SuperHAC is built entirely around the captcha. It is built to minimize the cost of captchas and create accounts for the cheapest price possible. With SuperYAC, Yahoo does ask for captcha solving, but by using cookies, we are able to bypass captchas, resulting in account creation at no cost whatsoever. And resulting in this is faster account creation than SuperHAC without waiting for the captcha to be solved. Captchas and do pop up sometimes still. When a captcha is triggered for an IP address, they usually continue popping up for that IP. Once in a while, the captcha doesn’t pop up again, so there is an option labeled “Skip captchas” which will restart the account creation process for that IP without solving the captcha. However, 9 times out of 10, the captcha will continue to reappear till a “error 999” (IP blocked) message appears. So, included in the software is an option labeled “Mark IP blocked if captcha appears”, which will add the IP to the blocked list and won’t be used for account creation for x hours. The amount of time before the “error 999” is lifted seems to vary, so there is an option called “Blocked IP interval” where you can set the amount of time before a blocked IP will be attempted to be used again.

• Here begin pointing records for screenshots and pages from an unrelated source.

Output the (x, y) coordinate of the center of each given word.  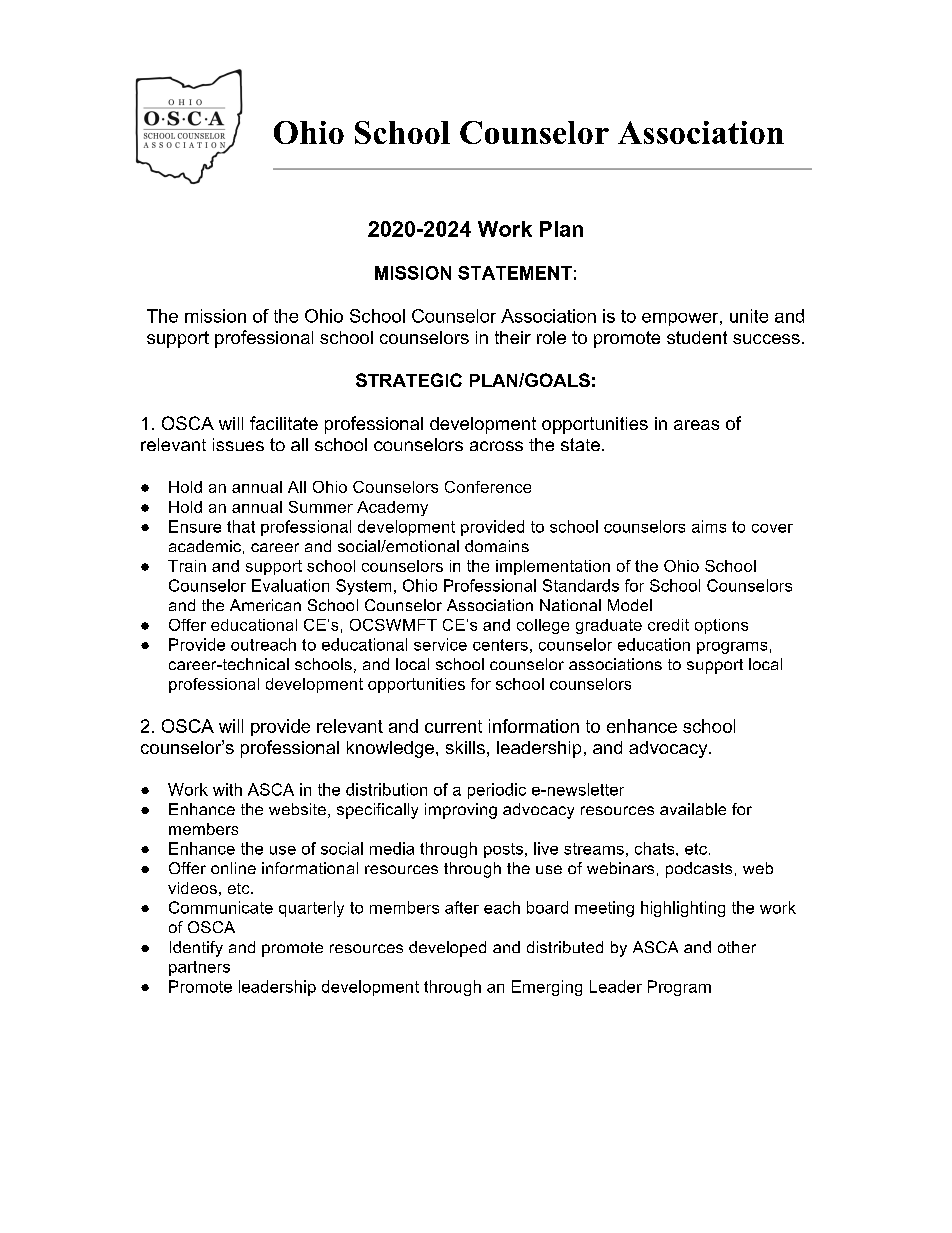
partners (199, 968)
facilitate (284, 423)
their (513, 337)
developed (447, 949)
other (737, 947)
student (697, 337)
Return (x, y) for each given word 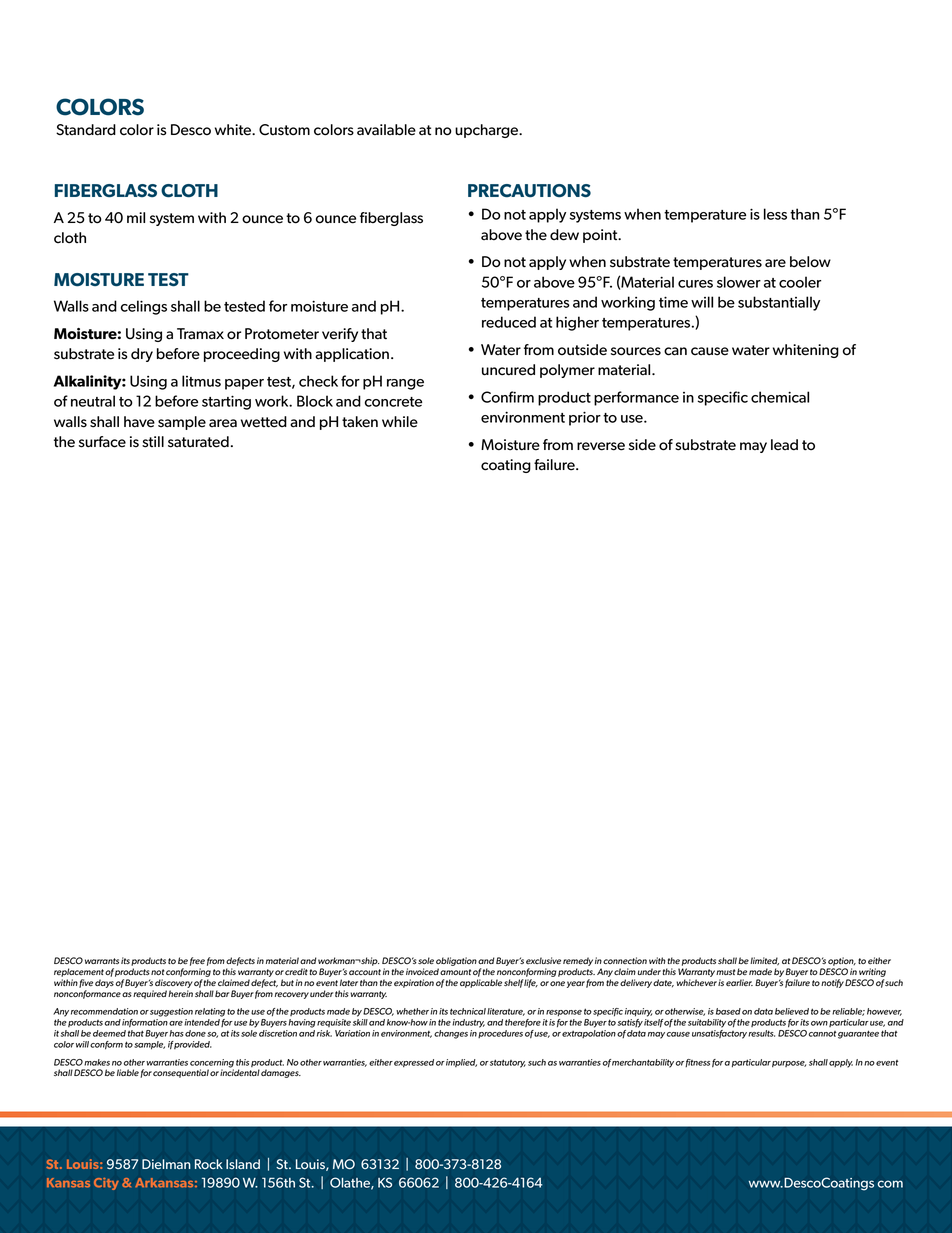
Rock (209, 1164)
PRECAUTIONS (529, 191)
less (775, 214)
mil (136, 217)
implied (461, 1063)
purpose (789, 1064)
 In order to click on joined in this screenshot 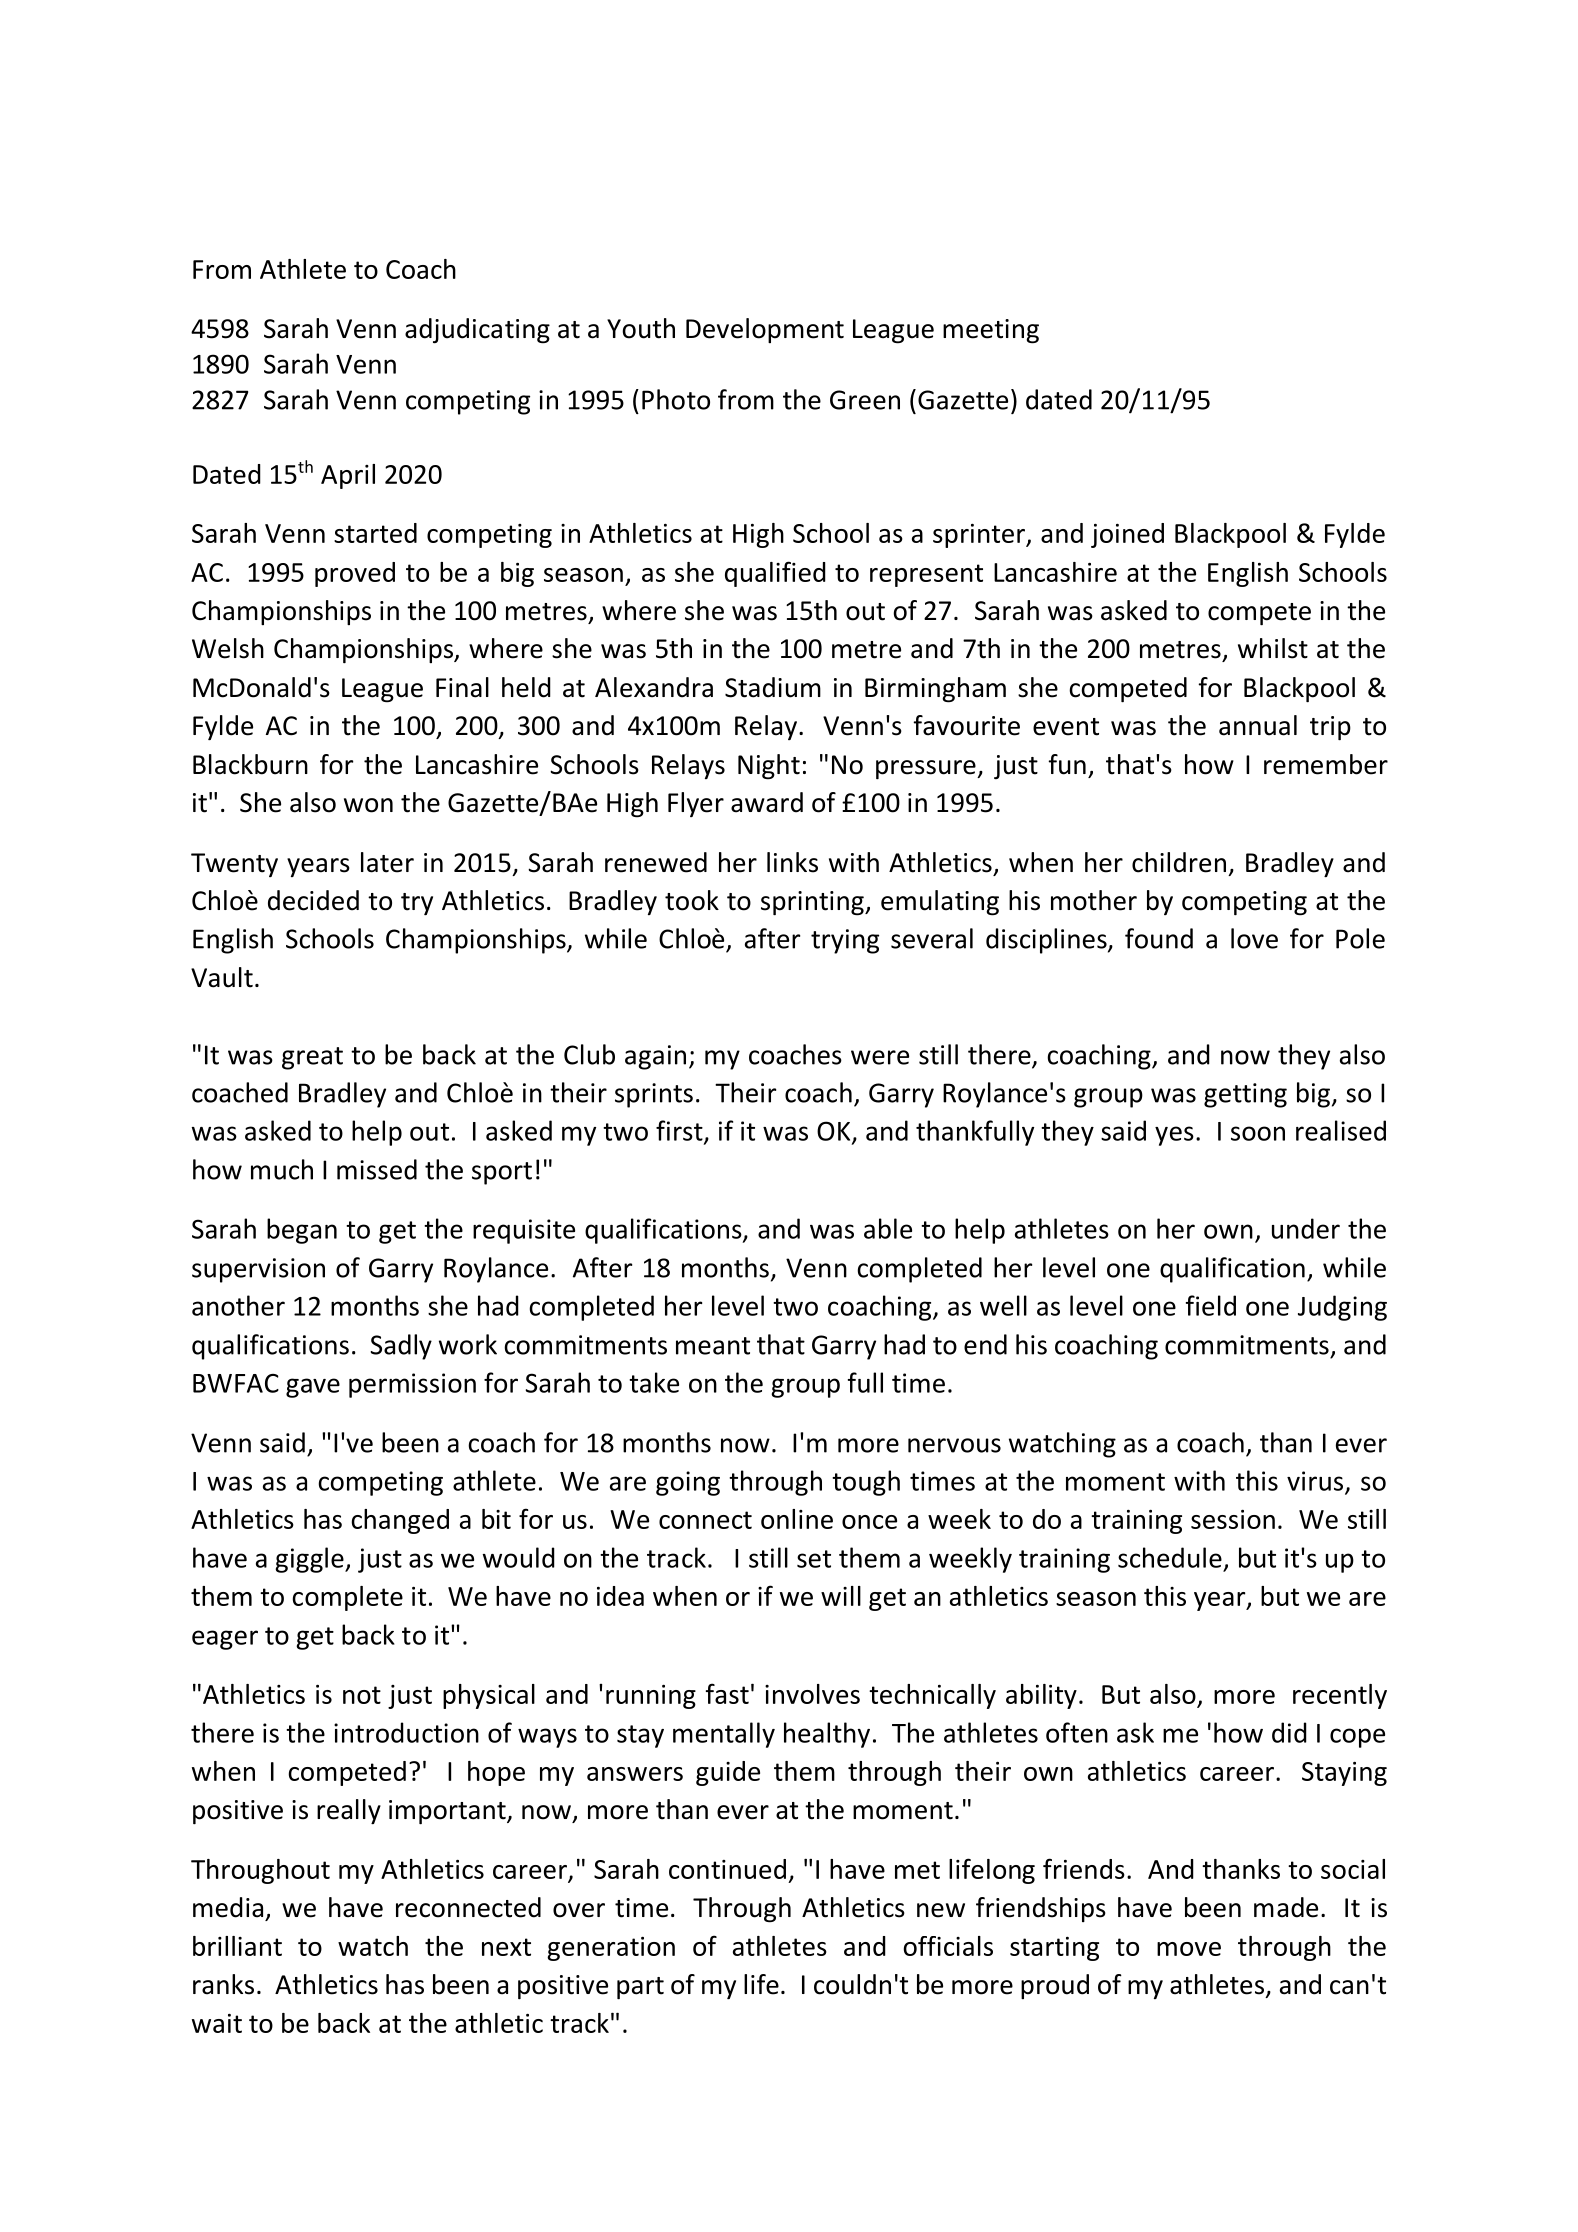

Along with captchas, phone verification seems to pop up randomly depending on the phone number used. A phone number is required for each account registration. Yahoo seems to be very strict with phone verification, so using phone numbers from sites like Twilio are unable to be used. Once I gather enough phone numbers of my own, I will be able to include phone verification as an extra. But the good news is that phone verification is NOT required and is not needed to unlock any features as opposed to SuperHAC when phone verification is required for forwarding.
You can supply your own phone numbers or you can let SuperYAC grab a random phone number from FakeNameGenerator. Sometimes these phone numbers will result in an “Invalid phone number” error, but the process will simply restart again.
IP Limit vs IP Blocked
In SuperHAC, we were limited to 3 accounts per IP per 24 hours. Once the IP limit is hit for a specific IP/proxy, the address is added to a list and is used again only once the 24 hours had passed. SuperYAC is a bit different in that there is no definite account limit per a time period. Instead, there is a “error 999” page which means that the IP is blocked. There is no definite trigger for an IP being blocked but will usually happen after a certain number of times submitting the registration page. Some IPs can create around 15 accounts before is it blocked and others will only create a couple accounts. As mentioned earlier, when an IP is blocked, it is added to a blocked list. Once the the number of hours specified in the “Blocked IP interval” has passed, the IP will be used again for account creation.
In SuperHAC, we have the following extras: POP, inbox rules, phone verification, email verification, aliases, and forwarding. In SuperYAC, we have: inbox rules, forwarding, aliases, disposables, and email verification. POP is automatically enabled for all Yahoo accounts. As mentioned earlier, phone verification is not included in SuperYAC for the time being. In SuperYAC, alias creation does NOT require email verification as it does in SuperHAC. A huge feature included in SuperYAC is disposables creation. These emails act the same as aliases in that all emails sent to the disposables will land in the main mailbox. The only difference is you can’t login with the emails or access POP with the emails. Depending on the package, you can create as many as 2500 disposables per account! The disposables feature is highly recommended for all users who are looking to create Yahoo emails as quick as possible, especially for signing up on websites. You can use the disposable email to signup and simply use the main account details to login and verify the link. In this video, you can see SuperYAC create 303 emails in 70 seconds. For email verification in SuperHAC, we used disposable emails to email verify the account (change coming soon). In SuperYAC, you can supply your own email address to verify the account by supplying your POP details for the email. SuperYAC will access your mailbox via POP and click the link to verify the account. For forwarding in SuperHAC, we needed to phone verify the account first and then add the forwarding email address. In SuperYAC it is a bit different. We can add the forwarding email address first, but we need to email verify the account using the forwarding email before it is complete. For this reason, the “email 1” field for email verification is used for the forwarding email address (you can use email 1 without forwarding too). There is also “email 2” for additional email addresses you want to add to the account and verify.
There is a free 24 hour trial available for testing. Everything is included. The only limitation is the time period and the number of accounts you can create is 50. There are also a couple message boxes. Simply enter your email address on the main page and the license details will be emailed to your email address.
For SuperHAC, there are two options: monthly unlimited and lifetime unlimited. I plan to keep it this way. The Hotmail registration form was changed recently, but the software reflected the changes and is completely functional. hopefully there are no more big changes in the future. For SuperYAC, the packages limit the number of accounts you can create per month. Because the captcha does not need to be solved, this would give the incentive for people to load a bunch of public proxies or use HMA and let the software go to town at no cost. So we need to be careful not to create a crazy number of accounts that are not being put to use, because it could result in patches/changes on Yahoo’s side which could ruin it for everyone. Because of this, I need to place some account creation limits per month. I tried to keep the cost as low as possible per 1000 accounts. As of right now, there are 6 monthly packages to choose from. On top of that, there are 3 lifetime options. All prices are subject to change over time.